Namun demikian, tes Cukit untuk alergen makanan kurang dapat


diandalkan kesahihannya dibandingkan alergen inhalan seperti debu rumah dan
polen. Skin test untuk alergen makanan seringkali negatif palsu.

 Pemeriksaan Skin Test


Menyuntikan ekstrak alergen (senyawa test) secara subkutan lalu diamati
reaksi yang timbul
 Uji Intrakutan/intradermal tunggal atau berseri (Skin End-point Titration)
biasanya untuk alergen inhalan
 Uji IPDFT (Intracutaneus Provocative Dilutional Food Test) biasanya
untuk alergi makanan
Gambar 1.3 Skin Test

PATOFISIOLOGI

Rinitis alergi merupakan suatu penyakit inflamasi yang diawali dengan tahap
sensitisasi dan diikuti dengan reaksi alergi. Reaksi alergi terdiri dari 2 fase yaitu
immediate phase allergic reaction atau reaksi alergi fase cepat (RAFC) yang
berlangsung sejak kontak dengan alergen sampai 1 jam setelahnya dan late phase
allergic reaction atau reaksi alergi fase lambat (RAFL) yang berlangsung 2-4 jam
dengan puncak 6-8 jam (fase hiperreaktivitas) setelah pemaparan dan dapat berlangsung
24-48 jam.

 Tahap sensitisasi
Ketika suatu allergen terhirup, maka makrofag atau monosit atau sel
langerhans pada epitelium yang melapisi saluran pernapasan berperan sebagai
sel penyaji atau Antigen Presenting Cells (APC) akan menangkap alergen yang
menempel di permukaan mukosa hidung. Setelah diproses, fragmen alergen
akan dipresentasikan pada sel T helper (Th0). Kemudian sel penyaji akan
melepas sitokin seperti interleukin 1 (IL-1) yang akan mengaktifkan Th0 untuk
berproliferasi menjadi Th1 dan Th2. Th2 akan menghasilkan berbagai sitokin
seperti IL-3, IL-4, IL-5, dan IL-13. IL-4 dan IL-13 dapat diikat oleh reseptornya
di permukaan sel limfosit B, sehingga sel limfosit B menjadi aktif dan akan
memproduksi imunoglobulin E (IgE). IgE di sirkulasi darah akan masuk ke
jaringan dan diikat oleh reseptor IgE di permukaan sel mastosit atau basofil (sel
mediator) sehingga kedua sel ini menjadi aktif. Proses ini disebut sensitisasi
yang menghasilkan sel mediator yang tersensitisasi.
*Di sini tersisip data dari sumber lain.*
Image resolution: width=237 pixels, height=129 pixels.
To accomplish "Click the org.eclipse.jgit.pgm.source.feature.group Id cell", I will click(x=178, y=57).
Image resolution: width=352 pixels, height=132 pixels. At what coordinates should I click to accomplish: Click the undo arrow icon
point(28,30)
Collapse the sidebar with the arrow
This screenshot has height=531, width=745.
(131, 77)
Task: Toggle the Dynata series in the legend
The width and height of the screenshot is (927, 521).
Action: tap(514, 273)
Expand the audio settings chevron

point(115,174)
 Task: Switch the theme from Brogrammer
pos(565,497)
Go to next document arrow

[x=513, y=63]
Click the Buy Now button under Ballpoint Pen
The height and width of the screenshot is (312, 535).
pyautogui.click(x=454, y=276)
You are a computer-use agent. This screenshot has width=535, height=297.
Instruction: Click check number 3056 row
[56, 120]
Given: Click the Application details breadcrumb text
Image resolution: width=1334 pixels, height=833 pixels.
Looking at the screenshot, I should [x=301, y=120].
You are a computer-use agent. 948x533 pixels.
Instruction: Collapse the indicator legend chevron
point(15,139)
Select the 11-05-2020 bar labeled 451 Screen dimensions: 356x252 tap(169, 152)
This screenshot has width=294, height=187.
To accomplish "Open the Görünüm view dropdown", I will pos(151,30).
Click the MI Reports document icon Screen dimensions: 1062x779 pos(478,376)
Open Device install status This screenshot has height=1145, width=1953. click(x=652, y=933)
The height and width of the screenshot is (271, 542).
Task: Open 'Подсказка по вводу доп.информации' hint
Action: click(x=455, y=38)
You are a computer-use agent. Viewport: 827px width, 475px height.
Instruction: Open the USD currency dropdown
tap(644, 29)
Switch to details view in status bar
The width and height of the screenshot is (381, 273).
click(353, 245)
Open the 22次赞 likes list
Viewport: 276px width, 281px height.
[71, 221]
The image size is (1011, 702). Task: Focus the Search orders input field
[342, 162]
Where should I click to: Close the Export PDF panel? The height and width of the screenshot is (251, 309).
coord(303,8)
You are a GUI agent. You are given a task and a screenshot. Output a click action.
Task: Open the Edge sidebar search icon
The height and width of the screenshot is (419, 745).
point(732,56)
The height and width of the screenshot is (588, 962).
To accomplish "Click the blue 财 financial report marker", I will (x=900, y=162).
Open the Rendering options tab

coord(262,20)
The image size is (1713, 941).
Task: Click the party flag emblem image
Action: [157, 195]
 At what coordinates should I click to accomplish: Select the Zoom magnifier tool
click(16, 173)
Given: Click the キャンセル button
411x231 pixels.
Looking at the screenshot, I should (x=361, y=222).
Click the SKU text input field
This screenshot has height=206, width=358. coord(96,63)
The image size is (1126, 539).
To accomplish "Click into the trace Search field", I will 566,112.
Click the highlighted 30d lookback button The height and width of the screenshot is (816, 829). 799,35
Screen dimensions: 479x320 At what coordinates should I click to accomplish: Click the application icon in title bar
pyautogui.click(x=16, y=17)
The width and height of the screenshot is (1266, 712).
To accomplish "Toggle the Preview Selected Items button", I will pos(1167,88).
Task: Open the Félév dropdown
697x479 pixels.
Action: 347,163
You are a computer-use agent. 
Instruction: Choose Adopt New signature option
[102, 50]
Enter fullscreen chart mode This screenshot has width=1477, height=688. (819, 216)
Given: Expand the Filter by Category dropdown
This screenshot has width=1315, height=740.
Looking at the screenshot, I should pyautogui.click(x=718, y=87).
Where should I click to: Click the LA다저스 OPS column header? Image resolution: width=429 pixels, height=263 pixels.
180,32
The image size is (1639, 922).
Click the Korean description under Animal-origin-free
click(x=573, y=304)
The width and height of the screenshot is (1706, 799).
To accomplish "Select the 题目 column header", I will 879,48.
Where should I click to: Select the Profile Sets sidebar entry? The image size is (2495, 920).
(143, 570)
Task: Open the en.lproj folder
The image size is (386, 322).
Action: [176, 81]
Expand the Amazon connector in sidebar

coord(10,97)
 Reaksi alergi fase cepat


Bila mukosa yang sudah tersensitisasi terpapar alergen yang sama, maka
kedua rantai IgE akan mengikat alergen spesifik dan terjadi degranulasi mastosit
dan basofil dengan akibat terlepasnya mediator kimia yang sudah terbentuk
(Performed Mediators) terutama histamin. Selain histamin juga dikeluarkan
Newly Formed Mediators antara lain prostaglandin D2 (PGD2), Leukotrien D4
(LT D4), Leukotrien C4 (LT C4), bradikinin, Platelet Activating Factor (PAF),
berbagai sitokin (IL-3, IL-4, IL-5, IL-6, GM-CSF (Granulocyte Macrophage
Colony Stimulating Factor) dan lain-lain. Inilah yang disebut sebagai Reaksi
Alergi Fase Cepat (RAFC).
Histamin akan merangsang reseptor H1 pada ujung saraf vidianus
sehingga menimbulkan rasa gatal pada hidung dan bersin-bersin. Histamin juga
akan menyebabkan kelenjar mukosa dan sel goblet mengalami hipersekresi dan
permeabilitas kapiler meningkat sehingga terjadi rinore. Leukotrien dan
prostaglandin (PGD2) menyebabkan vasodilatasi sehingga muncul gejala
tersumbat (Schwinghammer in DiPiro et al., 2009). Pada RAFC, sel mastosit
juga akan melepaskan molekul kemotaktik yang menyebabkan akumulasi sel
eosinofil dan netrofil di jaringan target. Respons ini tidak berhenti sampai disini
saja, tetapi gejala akan berlanjut dan mencapai puncak 6-8 jam setelah pajanan.

 Reaksi alergi fase lambat


Reaksi alergi fase lambat terjadi 4-8 jam setelah fase cepat. Pada RAFL
ini ditandai dengan penambahan jenis dan jumlah sel inflamasi seperti eosinofil,
limfosit, netrofil, basofil dan mastosit di mukosa hidung serta peningkatan
sitokin seperti IL-3, IL-4, IL-5 dan Granulocyte Macrophag Colony Stimulating
Factor (GM-CSF) dan ICAM1 pada sekret hidung.